- _The task_: Transcribe each of the records below exactly, excluding all pictures.

※

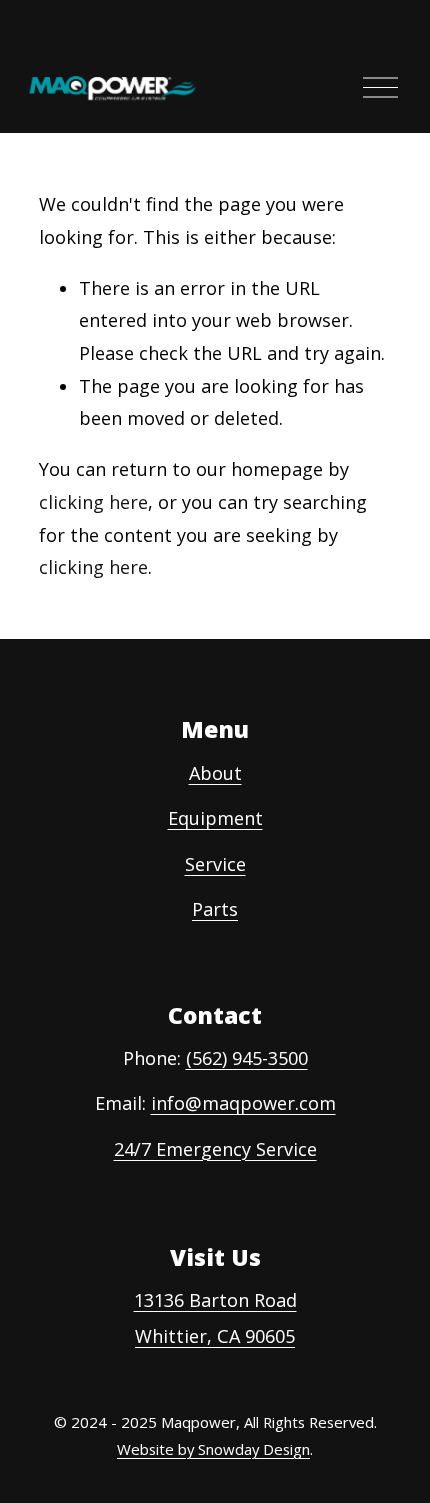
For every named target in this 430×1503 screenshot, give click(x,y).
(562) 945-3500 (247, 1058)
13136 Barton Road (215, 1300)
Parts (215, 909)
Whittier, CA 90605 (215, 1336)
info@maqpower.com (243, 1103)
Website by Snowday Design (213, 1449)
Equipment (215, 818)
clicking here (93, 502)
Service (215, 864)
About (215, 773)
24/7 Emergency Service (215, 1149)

※

- _Response below_:
For every named target in this 430×1503 screenshot, give click(x,y).
(562) 945-3500 (247, 1058)
13136 Barton Road (215, 1300)
Parts (215, 909)
Whittier, CA 90605 (215, 1336)
info@maqpower.com (243, 1103)
Website by Snowday Design (213, 1449)
Equipment (215, 818)
clicking here (93, 502)
Service (215, 864)
About (215, 773)
24/7 Emergency Service (215, 1149)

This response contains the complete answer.